*To do:* Check every line of the entries that follow, and copy the ones containing "Given".

*Dataset records:*
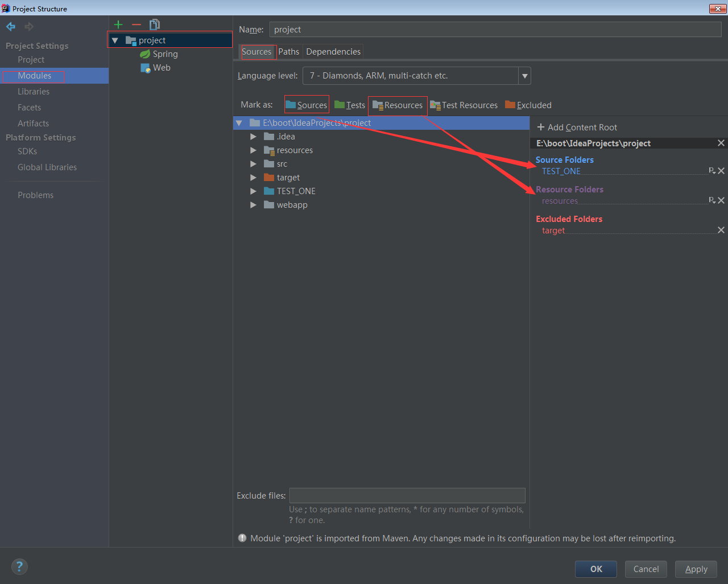Expand the webapp folder node

pyautogui.click(x=254, y=205)
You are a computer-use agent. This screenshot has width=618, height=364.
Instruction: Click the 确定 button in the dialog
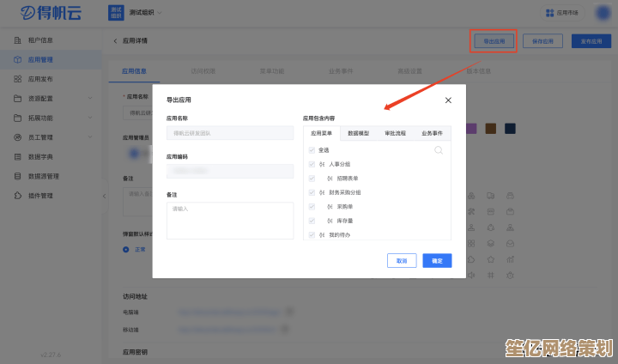coord(437,260)
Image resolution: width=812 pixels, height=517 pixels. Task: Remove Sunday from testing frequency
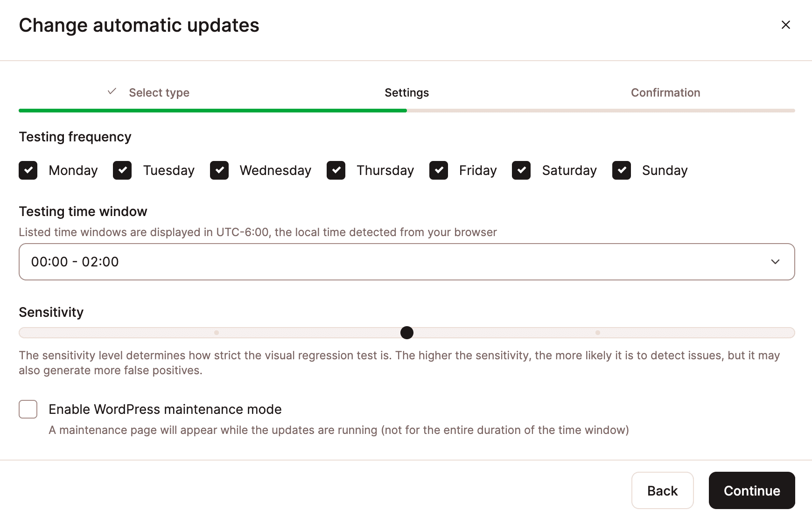click(x=622, y=170)
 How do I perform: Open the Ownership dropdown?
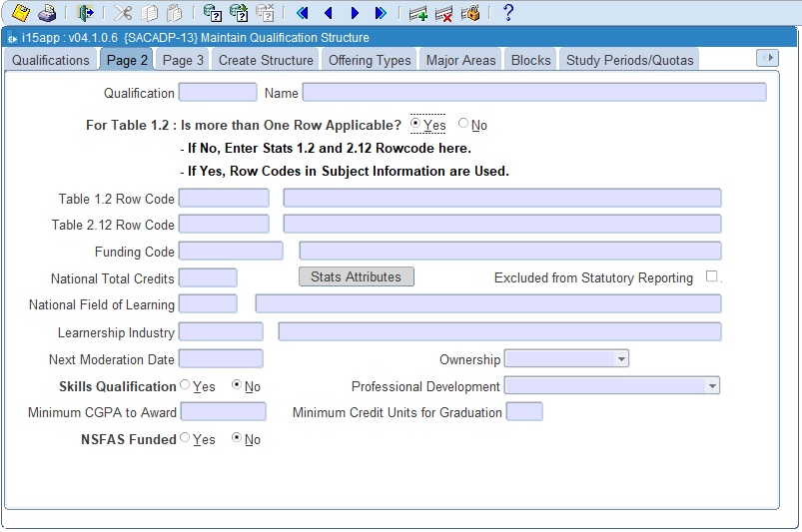621,358

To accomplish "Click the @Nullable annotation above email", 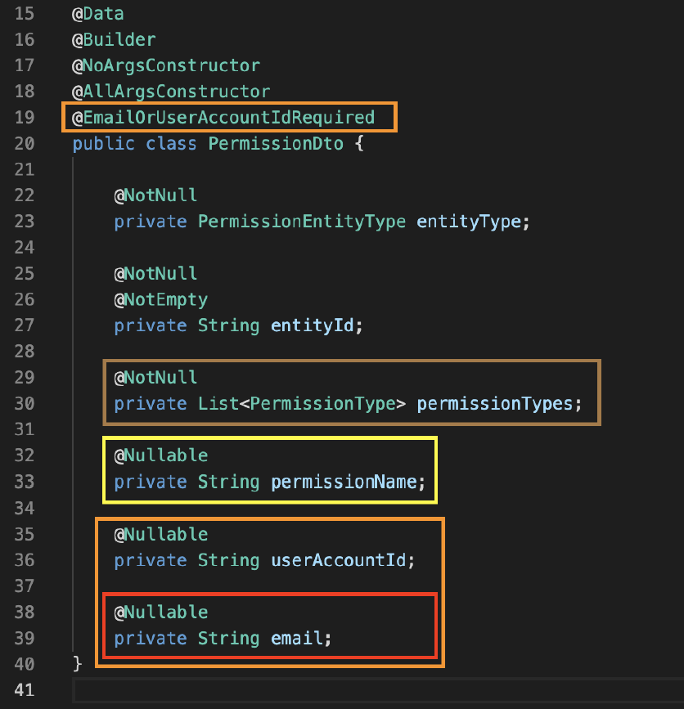I will pyautogui.click(x=161, y=613).

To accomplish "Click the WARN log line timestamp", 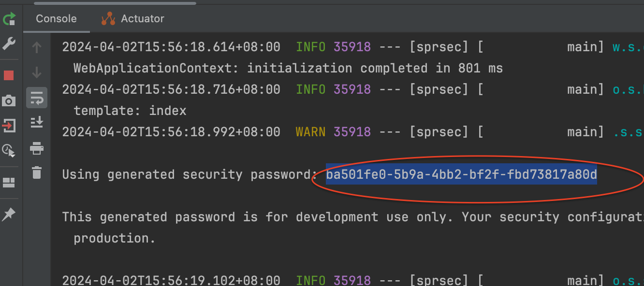I will point(171,132).
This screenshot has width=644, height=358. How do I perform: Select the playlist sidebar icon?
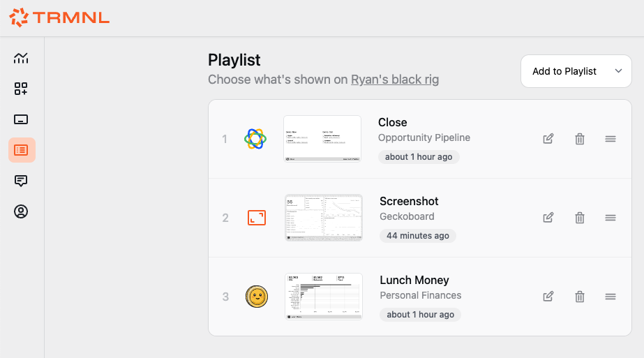(22, 150)
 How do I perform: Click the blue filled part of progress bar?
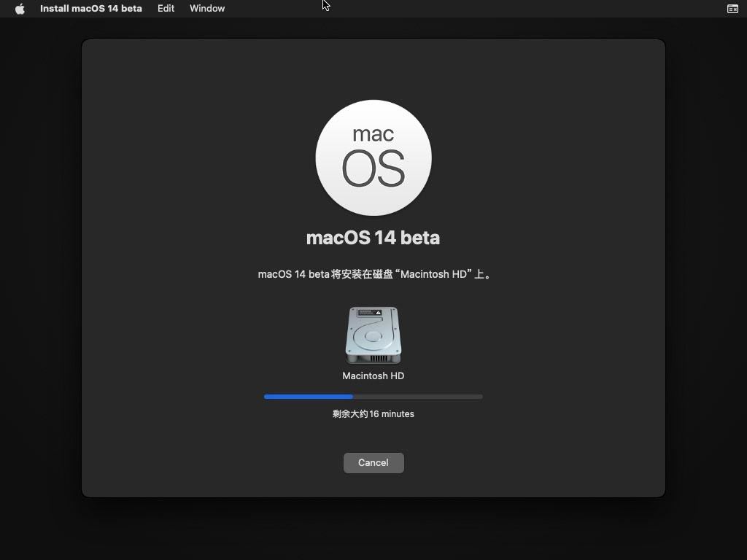(308, 397)
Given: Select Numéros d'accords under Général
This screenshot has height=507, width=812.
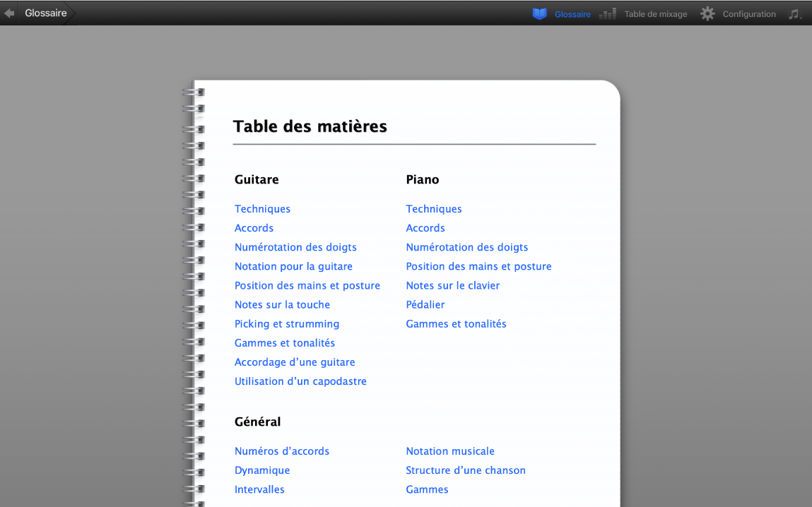Looking at the screenshot, I should [282, 451].
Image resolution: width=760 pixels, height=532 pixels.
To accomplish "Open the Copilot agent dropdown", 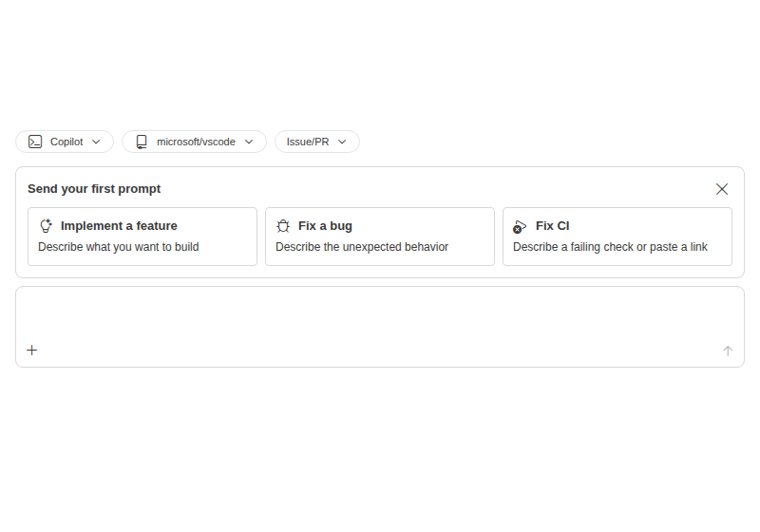I will (65, 142).
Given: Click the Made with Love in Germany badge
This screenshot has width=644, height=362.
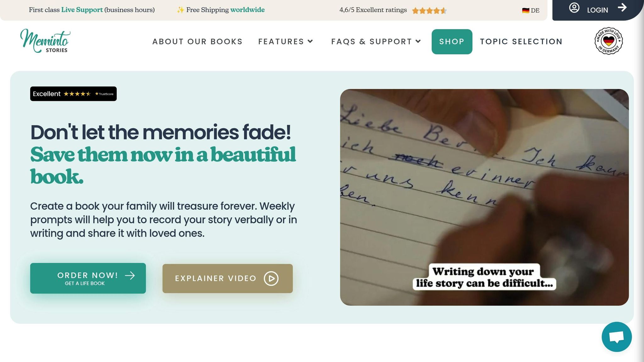Looking at the screenshot, I should pos(608,41).
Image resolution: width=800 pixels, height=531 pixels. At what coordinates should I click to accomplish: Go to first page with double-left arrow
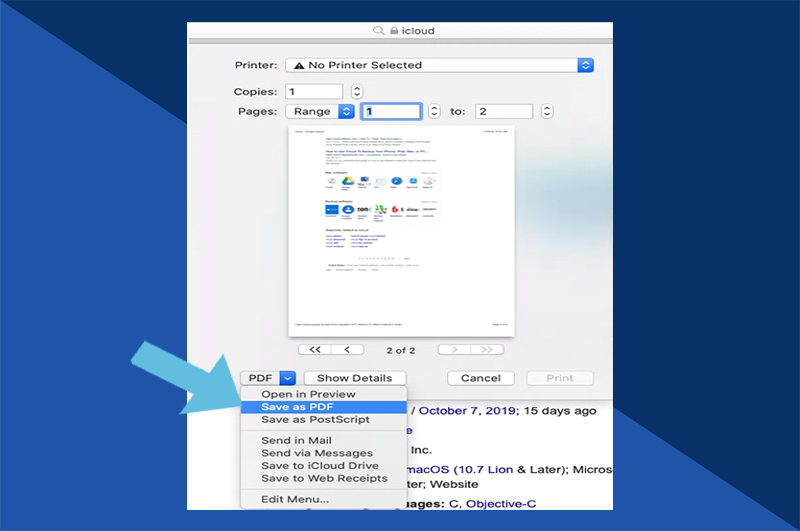click(314, 350)

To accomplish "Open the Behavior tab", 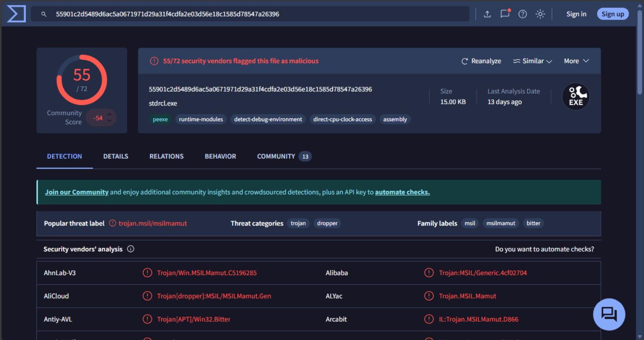I will click(x=220, y=156).
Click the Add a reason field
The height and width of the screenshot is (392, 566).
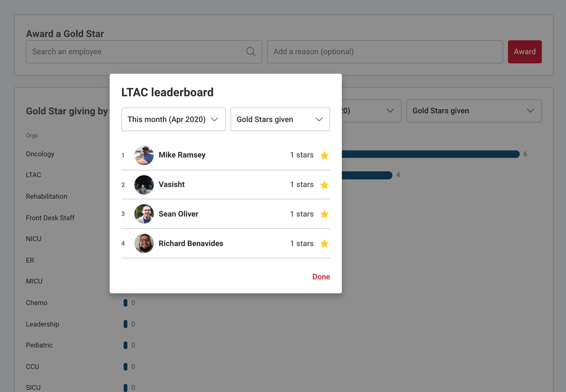385,52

*Answer below:*
Given: Select Numéros d'accords under Général
Given: Click the Made with Love in Germany badge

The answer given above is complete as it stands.